What this task involves
In the listing below, the line containing "Open a new terminal tab" marks the end; copy exactly every line from the first through that one.

Excerpted records
----

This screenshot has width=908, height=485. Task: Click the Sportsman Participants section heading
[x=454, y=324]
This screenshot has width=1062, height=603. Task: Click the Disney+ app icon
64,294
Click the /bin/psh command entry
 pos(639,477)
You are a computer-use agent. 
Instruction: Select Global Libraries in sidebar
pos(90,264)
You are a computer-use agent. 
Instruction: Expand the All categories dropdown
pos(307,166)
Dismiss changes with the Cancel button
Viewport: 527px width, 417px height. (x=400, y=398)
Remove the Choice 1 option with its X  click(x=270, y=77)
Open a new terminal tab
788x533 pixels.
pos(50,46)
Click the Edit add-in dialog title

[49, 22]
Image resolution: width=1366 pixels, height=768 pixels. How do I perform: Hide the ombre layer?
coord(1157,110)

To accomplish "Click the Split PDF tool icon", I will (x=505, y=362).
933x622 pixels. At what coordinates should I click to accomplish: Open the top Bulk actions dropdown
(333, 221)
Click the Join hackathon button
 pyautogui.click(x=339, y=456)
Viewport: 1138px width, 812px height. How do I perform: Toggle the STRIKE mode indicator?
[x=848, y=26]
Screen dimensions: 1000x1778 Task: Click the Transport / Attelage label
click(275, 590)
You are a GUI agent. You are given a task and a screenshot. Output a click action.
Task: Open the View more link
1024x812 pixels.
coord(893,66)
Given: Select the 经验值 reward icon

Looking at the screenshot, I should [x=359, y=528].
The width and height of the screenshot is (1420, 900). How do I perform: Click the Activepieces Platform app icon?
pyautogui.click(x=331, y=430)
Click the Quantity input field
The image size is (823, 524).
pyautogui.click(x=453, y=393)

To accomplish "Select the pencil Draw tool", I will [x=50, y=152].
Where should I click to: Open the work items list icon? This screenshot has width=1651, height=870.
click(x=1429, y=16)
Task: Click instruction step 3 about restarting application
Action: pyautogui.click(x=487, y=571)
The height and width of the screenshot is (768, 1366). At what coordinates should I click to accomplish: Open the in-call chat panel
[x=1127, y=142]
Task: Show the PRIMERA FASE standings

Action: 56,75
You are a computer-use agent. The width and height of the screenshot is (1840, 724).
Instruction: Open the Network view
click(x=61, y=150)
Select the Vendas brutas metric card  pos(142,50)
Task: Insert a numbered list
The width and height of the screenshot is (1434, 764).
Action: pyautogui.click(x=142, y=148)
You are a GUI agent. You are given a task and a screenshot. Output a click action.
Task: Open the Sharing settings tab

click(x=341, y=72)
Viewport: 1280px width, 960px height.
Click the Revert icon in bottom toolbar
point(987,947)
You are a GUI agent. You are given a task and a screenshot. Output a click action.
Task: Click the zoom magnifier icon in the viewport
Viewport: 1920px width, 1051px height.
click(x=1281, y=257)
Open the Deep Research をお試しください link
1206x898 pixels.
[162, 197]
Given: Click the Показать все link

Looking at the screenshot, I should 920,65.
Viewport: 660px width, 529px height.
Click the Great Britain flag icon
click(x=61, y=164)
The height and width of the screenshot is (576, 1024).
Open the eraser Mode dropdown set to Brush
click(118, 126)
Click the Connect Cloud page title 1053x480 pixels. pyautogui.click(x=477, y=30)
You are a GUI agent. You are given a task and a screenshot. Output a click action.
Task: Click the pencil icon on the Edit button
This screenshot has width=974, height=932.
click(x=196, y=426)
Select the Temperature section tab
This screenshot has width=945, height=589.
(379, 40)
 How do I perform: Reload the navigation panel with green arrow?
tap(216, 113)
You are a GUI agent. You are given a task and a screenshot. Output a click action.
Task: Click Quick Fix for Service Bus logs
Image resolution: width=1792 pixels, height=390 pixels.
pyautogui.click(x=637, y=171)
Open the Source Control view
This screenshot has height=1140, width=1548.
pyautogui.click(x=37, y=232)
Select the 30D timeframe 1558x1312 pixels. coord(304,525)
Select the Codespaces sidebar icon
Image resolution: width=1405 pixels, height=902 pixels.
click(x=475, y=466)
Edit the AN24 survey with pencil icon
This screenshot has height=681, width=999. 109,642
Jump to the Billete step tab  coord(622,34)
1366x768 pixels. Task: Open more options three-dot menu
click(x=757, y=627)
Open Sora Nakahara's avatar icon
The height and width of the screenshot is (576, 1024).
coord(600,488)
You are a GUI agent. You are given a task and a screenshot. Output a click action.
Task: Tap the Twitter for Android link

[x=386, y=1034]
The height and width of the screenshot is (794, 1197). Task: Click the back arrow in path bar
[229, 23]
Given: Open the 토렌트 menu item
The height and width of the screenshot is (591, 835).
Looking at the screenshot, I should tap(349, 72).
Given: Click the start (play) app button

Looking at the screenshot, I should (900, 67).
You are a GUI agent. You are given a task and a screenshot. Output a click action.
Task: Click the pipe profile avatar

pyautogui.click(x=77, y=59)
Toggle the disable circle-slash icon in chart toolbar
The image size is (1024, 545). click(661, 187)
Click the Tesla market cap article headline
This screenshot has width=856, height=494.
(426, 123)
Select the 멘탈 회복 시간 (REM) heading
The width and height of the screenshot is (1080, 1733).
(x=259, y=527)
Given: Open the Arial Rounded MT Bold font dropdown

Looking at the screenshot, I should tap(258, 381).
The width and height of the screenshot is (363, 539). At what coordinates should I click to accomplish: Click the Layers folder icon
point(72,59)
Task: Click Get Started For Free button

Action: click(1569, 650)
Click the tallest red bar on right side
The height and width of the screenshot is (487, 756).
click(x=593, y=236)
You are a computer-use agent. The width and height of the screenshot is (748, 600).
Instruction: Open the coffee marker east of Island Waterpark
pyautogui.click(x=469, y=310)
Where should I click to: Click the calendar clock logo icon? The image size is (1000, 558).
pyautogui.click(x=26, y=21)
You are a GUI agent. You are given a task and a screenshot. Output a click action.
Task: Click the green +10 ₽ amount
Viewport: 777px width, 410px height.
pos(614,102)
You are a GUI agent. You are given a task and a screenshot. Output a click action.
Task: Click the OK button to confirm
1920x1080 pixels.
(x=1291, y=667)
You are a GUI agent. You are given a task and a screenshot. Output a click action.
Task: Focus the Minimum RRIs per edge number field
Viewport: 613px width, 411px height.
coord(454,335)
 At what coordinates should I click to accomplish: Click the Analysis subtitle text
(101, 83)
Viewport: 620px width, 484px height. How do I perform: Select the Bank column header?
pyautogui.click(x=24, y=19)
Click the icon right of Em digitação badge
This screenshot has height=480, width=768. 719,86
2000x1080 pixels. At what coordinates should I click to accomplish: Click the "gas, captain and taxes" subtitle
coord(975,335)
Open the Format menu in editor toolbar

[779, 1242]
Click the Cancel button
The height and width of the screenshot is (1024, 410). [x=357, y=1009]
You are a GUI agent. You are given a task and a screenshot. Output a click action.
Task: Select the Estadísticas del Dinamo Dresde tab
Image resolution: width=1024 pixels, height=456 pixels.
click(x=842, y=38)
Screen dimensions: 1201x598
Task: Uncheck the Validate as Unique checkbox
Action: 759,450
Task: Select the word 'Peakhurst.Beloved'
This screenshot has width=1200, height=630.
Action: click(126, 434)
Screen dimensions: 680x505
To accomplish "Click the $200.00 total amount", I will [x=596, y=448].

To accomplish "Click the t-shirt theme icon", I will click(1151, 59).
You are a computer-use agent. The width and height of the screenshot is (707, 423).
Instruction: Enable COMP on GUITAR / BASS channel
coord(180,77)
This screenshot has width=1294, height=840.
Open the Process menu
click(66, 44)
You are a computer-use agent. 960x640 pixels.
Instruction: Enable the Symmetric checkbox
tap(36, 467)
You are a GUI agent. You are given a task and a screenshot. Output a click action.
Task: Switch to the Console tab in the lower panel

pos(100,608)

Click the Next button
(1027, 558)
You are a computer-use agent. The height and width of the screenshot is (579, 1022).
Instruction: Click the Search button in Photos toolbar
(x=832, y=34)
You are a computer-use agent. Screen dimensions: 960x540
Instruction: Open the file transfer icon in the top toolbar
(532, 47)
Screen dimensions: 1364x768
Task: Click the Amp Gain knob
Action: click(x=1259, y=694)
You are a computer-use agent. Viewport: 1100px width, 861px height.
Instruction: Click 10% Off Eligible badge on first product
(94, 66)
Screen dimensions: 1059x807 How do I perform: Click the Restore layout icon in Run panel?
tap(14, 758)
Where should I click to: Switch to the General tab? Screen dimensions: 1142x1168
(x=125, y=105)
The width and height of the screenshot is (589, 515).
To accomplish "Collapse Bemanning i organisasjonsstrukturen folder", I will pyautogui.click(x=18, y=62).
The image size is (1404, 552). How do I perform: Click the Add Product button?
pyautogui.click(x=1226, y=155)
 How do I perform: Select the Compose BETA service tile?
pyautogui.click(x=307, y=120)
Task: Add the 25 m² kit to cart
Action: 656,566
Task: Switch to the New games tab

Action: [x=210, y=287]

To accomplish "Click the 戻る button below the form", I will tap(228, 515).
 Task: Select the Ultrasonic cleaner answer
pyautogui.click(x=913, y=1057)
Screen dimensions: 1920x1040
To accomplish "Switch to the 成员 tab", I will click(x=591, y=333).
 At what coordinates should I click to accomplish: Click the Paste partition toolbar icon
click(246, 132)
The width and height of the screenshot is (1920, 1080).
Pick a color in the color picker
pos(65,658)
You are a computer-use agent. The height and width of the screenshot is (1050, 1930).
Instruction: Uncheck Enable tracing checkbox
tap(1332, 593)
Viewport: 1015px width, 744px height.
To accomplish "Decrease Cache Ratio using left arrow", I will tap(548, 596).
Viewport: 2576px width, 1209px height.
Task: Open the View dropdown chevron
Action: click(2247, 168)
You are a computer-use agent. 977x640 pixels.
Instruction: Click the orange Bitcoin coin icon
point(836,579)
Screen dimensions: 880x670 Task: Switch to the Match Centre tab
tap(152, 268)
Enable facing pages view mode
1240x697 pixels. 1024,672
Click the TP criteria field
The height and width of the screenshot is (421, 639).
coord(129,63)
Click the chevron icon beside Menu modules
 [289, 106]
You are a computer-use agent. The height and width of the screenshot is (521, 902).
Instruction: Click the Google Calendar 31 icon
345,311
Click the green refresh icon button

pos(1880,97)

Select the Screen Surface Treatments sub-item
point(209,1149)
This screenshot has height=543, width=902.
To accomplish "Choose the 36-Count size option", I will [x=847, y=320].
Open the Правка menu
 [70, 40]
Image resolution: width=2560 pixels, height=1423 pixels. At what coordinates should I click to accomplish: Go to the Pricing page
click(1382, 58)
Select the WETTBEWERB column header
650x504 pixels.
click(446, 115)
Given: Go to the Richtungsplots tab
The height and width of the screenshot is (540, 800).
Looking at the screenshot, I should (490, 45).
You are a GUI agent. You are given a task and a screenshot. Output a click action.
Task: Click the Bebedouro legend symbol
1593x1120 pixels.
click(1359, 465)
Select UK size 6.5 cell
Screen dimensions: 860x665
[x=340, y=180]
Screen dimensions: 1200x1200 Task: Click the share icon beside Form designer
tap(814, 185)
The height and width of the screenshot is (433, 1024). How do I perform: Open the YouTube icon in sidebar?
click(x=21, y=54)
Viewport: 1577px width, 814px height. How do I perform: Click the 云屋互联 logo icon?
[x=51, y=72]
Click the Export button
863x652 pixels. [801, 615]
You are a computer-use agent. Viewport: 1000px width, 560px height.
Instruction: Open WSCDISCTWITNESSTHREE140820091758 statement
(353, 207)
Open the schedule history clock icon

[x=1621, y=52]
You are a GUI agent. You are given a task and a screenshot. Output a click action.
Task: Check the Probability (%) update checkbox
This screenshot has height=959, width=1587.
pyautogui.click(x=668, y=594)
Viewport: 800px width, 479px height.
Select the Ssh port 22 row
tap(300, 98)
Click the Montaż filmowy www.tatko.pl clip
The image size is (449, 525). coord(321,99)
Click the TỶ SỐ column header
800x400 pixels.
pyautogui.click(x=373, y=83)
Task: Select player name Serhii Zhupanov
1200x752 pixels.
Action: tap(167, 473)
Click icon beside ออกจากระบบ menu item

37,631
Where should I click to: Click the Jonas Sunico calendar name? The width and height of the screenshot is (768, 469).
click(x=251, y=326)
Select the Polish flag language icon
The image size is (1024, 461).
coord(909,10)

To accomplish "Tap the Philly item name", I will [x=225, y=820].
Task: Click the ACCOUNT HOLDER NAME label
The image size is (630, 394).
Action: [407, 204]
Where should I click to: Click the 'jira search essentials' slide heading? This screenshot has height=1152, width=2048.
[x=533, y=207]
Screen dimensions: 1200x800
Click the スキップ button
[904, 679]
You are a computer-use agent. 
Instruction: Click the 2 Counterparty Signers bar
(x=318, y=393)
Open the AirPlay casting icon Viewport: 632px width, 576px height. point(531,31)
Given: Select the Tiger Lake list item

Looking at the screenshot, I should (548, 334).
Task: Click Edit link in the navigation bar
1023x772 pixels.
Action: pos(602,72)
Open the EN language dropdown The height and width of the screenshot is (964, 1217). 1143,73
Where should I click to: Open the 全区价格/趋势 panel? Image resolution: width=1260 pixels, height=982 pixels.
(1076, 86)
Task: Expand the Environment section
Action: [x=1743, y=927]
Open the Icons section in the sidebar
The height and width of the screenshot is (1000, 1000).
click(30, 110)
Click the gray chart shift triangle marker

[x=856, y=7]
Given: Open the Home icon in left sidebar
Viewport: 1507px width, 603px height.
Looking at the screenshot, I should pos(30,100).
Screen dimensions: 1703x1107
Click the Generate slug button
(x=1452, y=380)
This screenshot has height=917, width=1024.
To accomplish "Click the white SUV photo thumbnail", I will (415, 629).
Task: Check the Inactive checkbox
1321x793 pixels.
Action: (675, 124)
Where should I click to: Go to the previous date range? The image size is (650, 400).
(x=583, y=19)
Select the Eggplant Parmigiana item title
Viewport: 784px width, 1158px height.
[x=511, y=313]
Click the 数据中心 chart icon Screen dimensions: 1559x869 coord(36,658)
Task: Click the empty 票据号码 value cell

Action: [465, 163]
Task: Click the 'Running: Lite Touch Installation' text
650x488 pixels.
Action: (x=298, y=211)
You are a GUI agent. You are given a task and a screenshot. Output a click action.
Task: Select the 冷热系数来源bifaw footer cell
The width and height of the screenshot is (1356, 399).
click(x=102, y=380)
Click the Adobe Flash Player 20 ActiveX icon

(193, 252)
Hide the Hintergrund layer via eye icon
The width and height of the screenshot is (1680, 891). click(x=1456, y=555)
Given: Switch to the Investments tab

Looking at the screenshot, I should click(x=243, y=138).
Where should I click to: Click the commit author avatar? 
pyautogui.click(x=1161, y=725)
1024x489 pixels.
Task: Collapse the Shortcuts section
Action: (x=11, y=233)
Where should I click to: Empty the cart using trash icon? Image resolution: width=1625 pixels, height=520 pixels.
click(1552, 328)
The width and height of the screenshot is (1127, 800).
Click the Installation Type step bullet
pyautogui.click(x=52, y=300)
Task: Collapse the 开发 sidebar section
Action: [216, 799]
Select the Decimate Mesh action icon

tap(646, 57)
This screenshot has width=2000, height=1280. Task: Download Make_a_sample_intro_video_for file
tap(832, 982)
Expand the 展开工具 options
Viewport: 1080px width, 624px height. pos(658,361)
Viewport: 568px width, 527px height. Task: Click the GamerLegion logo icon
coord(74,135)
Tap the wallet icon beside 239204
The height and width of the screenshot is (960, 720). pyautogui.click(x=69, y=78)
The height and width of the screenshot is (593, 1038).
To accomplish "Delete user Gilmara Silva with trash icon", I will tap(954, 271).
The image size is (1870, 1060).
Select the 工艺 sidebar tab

----

The answer
This screenshot has width=908, height=485. Task: Click the Sportsman Participants section heading
[x=454, y=324]
This screenshot has width=1062, height=603. Task: Click the Disney+ app icon
64,294
Click the /bin/psh command entry
 pos(639,477)
You are a computer-use agent. 
Instruction: Select Global Libraries in sidebar
pos(90,264)
You are a computer-use agent. 
Instruction: Expand the All categories dropdown
pos(307,166)
Dismiss changes with the Cancel button
Viewport: 527px width, 417px height. (x=400, y=398)
Remove the Choice 1 option with its X  click(x=270, y=77)
Open a new terminal tab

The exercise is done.